EXERCISE REQUIREMENTS:
Show all lines below holding the string "with".

RECORDS FOR THIS TASK:
____

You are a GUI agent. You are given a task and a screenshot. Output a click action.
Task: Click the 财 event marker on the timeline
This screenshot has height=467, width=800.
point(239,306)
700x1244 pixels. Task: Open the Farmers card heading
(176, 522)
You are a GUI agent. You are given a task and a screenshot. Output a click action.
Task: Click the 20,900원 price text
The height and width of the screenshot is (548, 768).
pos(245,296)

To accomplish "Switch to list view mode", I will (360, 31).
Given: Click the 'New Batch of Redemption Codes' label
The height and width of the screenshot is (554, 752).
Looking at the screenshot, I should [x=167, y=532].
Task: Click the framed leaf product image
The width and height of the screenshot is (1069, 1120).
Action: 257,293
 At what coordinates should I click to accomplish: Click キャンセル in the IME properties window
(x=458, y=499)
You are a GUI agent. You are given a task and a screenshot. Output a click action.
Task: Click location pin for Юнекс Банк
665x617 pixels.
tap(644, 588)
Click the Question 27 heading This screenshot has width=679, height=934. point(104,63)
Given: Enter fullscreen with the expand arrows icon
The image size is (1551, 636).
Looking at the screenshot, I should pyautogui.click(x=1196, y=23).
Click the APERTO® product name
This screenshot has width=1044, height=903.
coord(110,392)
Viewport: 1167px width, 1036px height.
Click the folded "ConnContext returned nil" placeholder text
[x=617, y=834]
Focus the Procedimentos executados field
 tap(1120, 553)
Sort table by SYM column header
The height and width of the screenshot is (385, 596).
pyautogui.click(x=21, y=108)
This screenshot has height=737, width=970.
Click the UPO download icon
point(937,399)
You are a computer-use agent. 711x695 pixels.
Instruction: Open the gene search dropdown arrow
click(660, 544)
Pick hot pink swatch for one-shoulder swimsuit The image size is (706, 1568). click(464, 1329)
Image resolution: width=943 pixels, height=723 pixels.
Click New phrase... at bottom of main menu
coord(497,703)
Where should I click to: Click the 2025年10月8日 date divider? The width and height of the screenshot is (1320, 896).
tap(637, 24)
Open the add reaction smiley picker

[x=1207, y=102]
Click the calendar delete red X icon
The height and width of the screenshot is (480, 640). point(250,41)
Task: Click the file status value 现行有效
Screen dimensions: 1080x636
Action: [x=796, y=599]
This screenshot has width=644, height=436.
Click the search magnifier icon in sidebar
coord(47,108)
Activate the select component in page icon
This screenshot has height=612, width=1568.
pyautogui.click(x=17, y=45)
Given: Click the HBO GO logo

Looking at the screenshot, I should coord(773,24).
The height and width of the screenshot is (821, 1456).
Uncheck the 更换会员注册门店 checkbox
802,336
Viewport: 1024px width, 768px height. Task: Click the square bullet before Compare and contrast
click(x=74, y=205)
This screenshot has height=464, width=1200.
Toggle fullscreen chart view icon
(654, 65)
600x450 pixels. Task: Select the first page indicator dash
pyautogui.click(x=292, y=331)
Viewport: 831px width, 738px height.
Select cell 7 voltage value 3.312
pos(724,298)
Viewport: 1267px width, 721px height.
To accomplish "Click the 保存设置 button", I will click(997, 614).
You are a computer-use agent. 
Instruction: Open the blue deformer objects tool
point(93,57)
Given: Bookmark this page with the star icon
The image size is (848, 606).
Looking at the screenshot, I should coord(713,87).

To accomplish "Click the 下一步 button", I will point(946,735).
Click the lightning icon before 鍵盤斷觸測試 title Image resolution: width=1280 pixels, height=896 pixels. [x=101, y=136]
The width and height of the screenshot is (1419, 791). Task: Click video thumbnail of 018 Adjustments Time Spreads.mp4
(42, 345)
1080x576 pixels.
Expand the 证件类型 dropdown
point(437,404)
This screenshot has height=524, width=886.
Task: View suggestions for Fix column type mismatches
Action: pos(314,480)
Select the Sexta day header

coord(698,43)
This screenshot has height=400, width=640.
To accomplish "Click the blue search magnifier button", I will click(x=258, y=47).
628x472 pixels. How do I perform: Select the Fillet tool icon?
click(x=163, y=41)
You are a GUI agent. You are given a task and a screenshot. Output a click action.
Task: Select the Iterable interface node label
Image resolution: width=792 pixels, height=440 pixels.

____

ANSWER TO THE PROBLEM:
Given: Enter fullscreen with the expand arrows icon
Given: Bookmark this page with the star icon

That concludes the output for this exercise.